* [Work item] Go through the following data and transcribe exactly the stretch of lines from the one holding "Select the 启动Excel instruction row" to the one holding "This screenshot has width=667, height=606.", both included.

* [Records for the exercise]
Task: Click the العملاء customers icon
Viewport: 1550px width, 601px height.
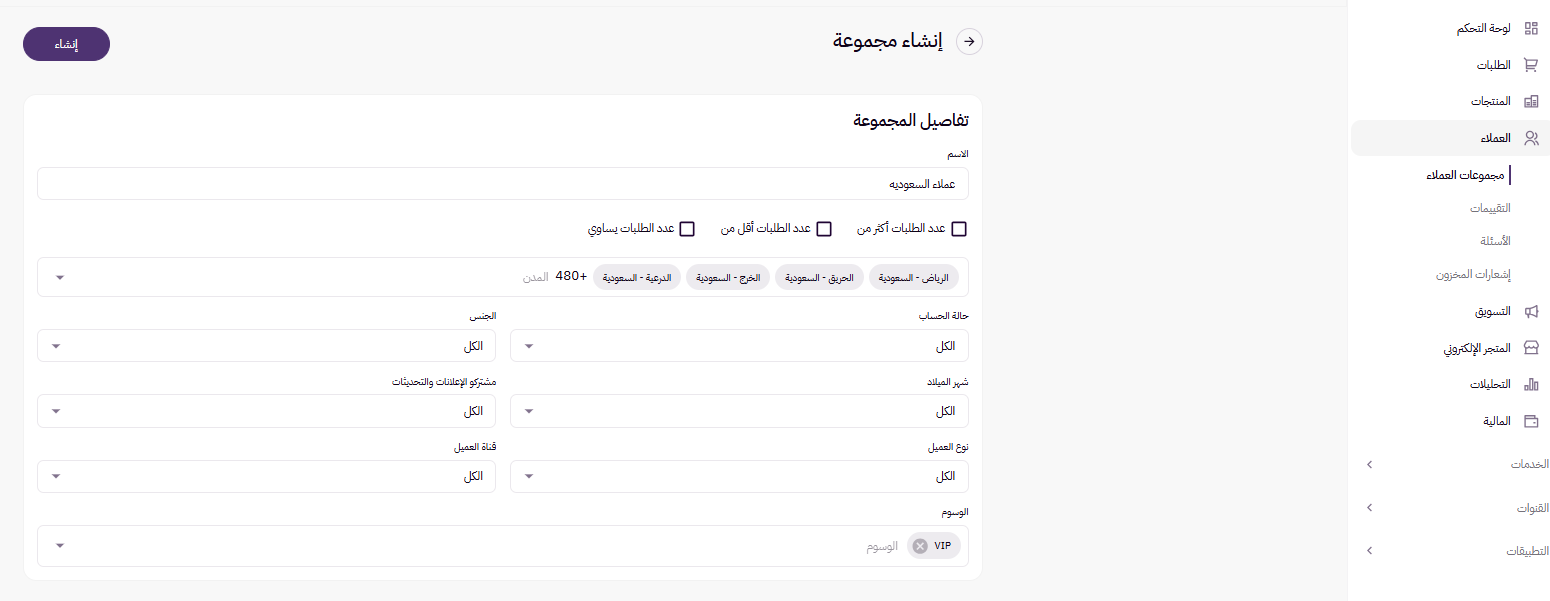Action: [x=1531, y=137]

* * *

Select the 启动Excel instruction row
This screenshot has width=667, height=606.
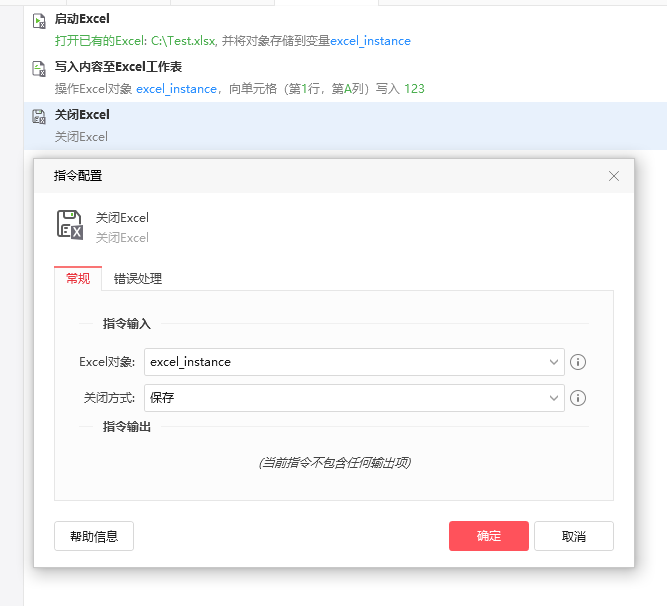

* [Written solution]
Select the 启动Excel instruction row
This screenshot has width=667, height=606.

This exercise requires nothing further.